Key Takeaways
- Shares of Cerebras (CBRS) jumped 6% Monday following reports of expedited inclusion in S&P Dow Jones Indices
- The AI chipmaker debuted on May 14 with a spectacular 68% first-day gain, opening at $350 versus a $185 IPO price and generating $5.5 billion
- The company’s Wafer-Scale Engine processor delivers speeds up to 15x faster than GPU systems, with certain workloads showing 1,000x improvements
- Between 2022 and 2025, revenues exploded approximately 2,000% to $510 million, though 62% originated from one UAE academic institution
- Heavy reliance on limited clients including OpenAI and Group 42 represents a significant vulnerability for the business
Shares of Cerebras Systems (CBRS) advanced 6% during Monday’s session — the company’s second trading day — following news that S&P Dow Jones Indices planned to expedite the AI semiconductor manufacturer’s index entry. After-hours activity showed an additional gain approaching 2%.
CBRS finished Monday’s regular session at $296.65, trading within a daily band of $272.24 to $303.66.
The company has experienced a remarkable debut. Cerebras launched its public offering on the Nasdaq Global Select Market on May 14, setting the IPO price at $185 per share. Shares leaped to $350 at the opening bell and settled at $311 by day’s end — representing a 68% surge — while the offering generated $5.5 billion.
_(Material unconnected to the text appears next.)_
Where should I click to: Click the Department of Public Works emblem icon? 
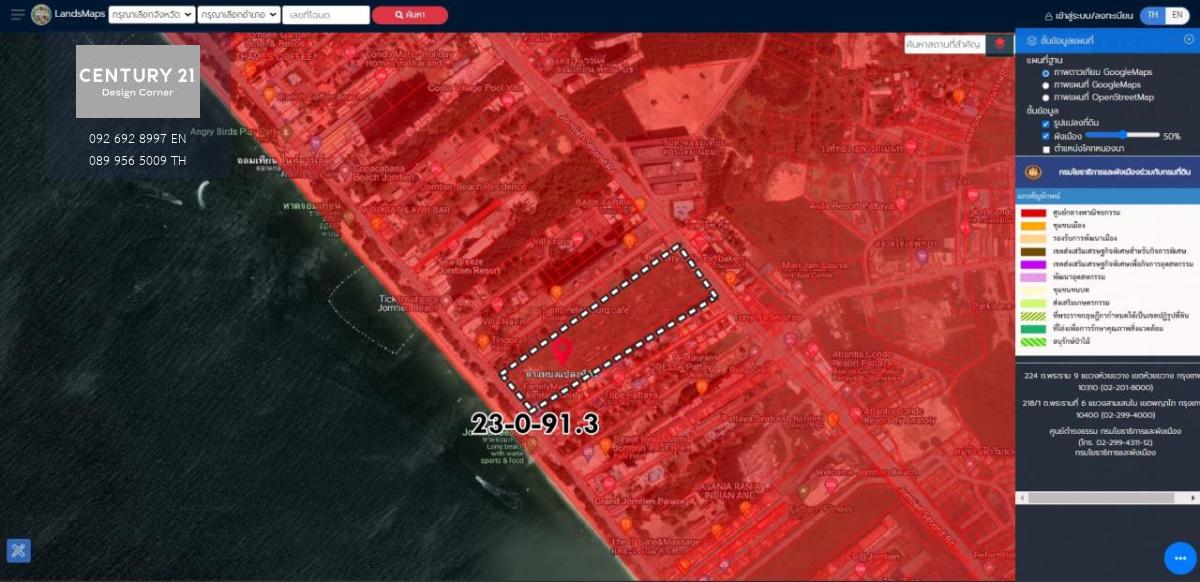pyautogui.click(x=1033, y=172)
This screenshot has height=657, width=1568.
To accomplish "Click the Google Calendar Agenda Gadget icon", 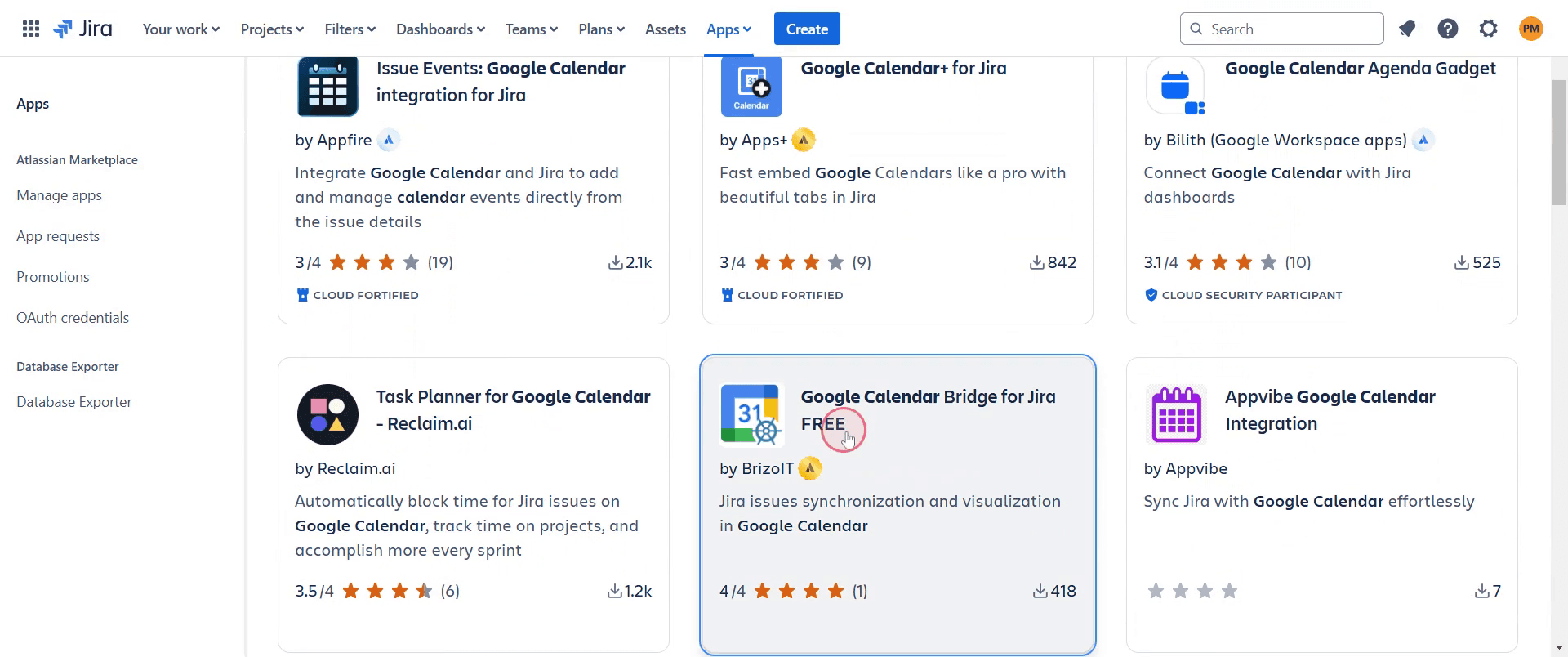I will tap(1176, 87).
This performance established it as 2026’s largest initial public offering.
Demand for the IPO exceeded available shares by more than 20 times. After declining to $293 on Friday, the stock rebounded during Monday’s trading.
Understanding the Technology Driving Investor Interest
The market enthusiasm centers on Cerebras’ innovative hardware. The company’s Wafer-Scale Engine (WSE) measures physically 58 times the size of Nvidia’s B200 semiconductor. The WSE 3 contains 4 trillion transistors — dwarfing the 208 billion found in a dual-GPU Nvidia configuration.
According to Cerebras, this architecture enables inference speeds up to 15 times faster than GPU-dependent systems, with specific applications achieving 1,000-fold improvements. Inference refers to the computational process enabling AI models to produce outputs.
Organizations can deploy the WSE through direct platform purchases for private data centers or via Cerebras Cloud and compatible third-party cloud services.
The business has demonstrated substantial momentum. Between 2022 and 2025, revenues expanded approximately 2,000%, reaching $510 million in the most recent year.
Revenue Dependency Presents Significant Vulnerability
While the financial performance appears impressive initially, a critical caveat exists. One customer — the Mohamed bin Zayed University of Artificial Intelligence located in the UAE — generated 62% of Cerebras’ total revenue during the previous year.
The company disclosed this concentration in its IPO filing, acknowledging that reliance on this institution, Group 42 Holding Ltd, and OpenAI “subjects us to a number of risks.” Should any major client reduce engagement, financial consequences could be severe.
By comparison, Nvidia serves a diversified customer portfolio including Microsoft and Amazon — built through three decades of market presence.
Cerebras launched operations in 2015. Nvidia was established in 1993. Though comparisons between the companies are frequent, substantial differences exist in operational scale, product portfolio depth, and client diversification.
Nvidia reported revenues exceeding $215 billion in its most recent complete fiscal year — a 65% year-over-year increase — with shares appreciating roughly 1,400% during the preceding five years.
Academic analysis also suggests caution regarding newly public companies. Research by University of Florida finance professor Jay Ritter indicates IPO stocks have underperformed similar established companies by 3.6% annually during the five years following listing, when excluding first-day performance.
Cerebras presently maintains a market capitalization of $64 billion. Confirmation of the S&P Dow Jones expedited inclusion would likely trigger substantial passive index fund purchases.